■ Task details: Find every line in the records below that contains the word "Enable" and copy each of those lines.

■ Records for this exercise:
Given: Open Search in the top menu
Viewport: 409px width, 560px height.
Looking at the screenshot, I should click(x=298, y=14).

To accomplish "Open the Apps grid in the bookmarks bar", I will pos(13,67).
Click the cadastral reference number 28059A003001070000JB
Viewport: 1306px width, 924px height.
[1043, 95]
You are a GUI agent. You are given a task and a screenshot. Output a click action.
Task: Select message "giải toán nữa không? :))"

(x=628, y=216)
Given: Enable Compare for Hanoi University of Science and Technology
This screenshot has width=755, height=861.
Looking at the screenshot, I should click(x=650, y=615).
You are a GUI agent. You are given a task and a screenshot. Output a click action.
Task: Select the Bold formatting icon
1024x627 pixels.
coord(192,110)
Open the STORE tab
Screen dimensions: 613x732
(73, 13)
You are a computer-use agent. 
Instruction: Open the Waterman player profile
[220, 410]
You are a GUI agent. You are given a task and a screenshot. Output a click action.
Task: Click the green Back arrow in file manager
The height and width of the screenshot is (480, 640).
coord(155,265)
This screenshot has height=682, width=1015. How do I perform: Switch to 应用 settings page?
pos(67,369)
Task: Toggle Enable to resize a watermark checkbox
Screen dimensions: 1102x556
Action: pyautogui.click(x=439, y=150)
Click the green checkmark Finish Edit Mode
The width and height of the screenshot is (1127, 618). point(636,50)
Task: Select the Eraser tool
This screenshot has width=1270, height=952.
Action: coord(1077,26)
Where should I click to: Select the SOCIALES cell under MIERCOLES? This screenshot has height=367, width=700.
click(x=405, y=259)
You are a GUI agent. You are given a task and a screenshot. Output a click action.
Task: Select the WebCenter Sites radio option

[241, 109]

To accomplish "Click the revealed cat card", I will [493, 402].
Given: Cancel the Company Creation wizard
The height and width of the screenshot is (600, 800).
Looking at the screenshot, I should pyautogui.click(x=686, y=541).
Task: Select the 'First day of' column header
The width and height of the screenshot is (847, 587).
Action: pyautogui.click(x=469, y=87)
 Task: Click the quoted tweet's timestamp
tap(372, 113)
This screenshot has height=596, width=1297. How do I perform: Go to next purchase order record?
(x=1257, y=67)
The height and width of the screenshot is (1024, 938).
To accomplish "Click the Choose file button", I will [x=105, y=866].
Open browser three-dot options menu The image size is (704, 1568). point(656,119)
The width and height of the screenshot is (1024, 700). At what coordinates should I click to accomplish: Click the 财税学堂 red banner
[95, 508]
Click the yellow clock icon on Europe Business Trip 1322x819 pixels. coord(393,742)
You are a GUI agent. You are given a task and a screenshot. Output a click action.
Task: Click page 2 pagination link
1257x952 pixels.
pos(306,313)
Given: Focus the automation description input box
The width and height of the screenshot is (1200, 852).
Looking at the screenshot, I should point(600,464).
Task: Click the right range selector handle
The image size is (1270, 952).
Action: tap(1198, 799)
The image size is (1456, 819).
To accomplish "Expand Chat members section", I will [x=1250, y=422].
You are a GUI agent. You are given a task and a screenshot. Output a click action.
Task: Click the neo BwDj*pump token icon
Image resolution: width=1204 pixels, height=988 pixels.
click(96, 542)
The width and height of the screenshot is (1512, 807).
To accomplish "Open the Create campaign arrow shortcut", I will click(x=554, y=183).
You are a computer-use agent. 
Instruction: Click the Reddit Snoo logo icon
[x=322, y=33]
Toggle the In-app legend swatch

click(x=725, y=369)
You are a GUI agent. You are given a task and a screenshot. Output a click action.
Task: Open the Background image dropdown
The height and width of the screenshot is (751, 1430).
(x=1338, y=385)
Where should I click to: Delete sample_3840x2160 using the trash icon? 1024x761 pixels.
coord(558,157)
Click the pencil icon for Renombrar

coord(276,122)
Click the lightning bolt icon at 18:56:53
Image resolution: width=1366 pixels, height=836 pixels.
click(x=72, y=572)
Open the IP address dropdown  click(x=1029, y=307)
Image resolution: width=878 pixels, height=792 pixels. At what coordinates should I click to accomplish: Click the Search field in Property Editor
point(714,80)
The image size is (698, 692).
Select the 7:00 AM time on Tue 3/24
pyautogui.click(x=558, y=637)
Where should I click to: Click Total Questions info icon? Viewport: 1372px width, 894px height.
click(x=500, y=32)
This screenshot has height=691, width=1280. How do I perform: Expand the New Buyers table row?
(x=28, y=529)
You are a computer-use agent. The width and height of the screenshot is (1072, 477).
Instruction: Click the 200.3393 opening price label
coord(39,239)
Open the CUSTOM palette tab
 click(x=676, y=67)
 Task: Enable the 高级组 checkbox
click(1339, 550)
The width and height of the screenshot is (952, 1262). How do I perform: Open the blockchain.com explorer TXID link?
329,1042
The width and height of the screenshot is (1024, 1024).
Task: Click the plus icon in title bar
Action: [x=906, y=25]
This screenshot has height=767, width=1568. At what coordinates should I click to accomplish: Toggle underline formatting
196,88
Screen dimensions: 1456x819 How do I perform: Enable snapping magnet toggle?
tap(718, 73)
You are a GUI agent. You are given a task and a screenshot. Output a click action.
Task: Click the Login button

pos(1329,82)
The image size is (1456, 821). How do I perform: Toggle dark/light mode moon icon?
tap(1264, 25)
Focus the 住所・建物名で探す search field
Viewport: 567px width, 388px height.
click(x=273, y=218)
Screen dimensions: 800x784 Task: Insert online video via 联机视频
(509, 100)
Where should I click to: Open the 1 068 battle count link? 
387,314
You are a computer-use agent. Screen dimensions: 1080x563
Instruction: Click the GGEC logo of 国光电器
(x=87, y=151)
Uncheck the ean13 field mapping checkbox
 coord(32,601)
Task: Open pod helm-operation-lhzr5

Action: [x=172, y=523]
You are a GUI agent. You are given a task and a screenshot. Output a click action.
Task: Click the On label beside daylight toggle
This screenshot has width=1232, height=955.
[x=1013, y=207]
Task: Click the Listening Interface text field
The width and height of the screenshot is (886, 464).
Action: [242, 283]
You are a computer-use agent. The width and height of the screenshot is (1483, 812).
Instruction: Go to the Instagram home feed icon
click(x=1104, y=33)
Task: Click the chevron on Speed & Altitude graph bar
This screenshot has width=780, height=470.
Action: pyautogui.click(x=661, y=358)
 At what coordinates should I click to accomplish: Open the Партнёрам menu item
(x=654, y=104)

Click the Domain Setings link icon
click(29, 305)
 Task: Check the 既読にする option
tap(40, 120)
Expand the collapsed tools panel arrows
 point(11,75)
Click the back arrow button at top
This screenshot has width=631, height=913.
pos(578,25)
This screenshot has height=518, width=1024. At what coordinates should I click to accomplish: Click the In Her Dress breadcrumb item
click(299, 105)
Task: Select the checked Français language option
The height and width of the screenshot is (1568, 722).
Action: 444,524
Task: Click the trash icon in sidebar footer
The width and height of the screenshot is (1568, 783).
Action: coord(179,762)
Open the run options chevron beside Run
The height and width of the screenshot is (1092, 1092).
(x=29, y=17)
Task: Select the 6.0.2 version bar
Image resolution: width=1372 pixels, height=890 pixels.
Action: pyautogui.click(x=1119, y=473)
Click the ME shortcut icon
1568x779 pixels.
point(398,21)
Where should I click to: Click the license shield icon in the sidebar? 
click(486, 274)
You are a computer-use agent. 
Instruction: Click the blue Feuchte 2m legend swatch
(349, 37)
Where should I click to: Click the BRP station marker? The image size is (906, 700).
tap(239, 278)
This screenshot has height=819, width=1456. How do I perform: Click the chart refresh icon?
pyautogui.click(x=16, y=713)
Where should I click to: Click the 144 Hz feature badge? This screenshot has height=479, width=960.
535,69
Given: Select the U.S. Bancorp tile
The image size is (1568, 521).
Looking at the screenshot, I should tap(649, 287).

■ Response below:
Given: Enable Compare for Hanoi University of Science and Technology
Task: Toggle Enable to resize a watermark checkbox
 Task: Enable the 高级组 checkbox
Screen dimensions: 1456x819 How do I perform: Enable snapping magnet toggle?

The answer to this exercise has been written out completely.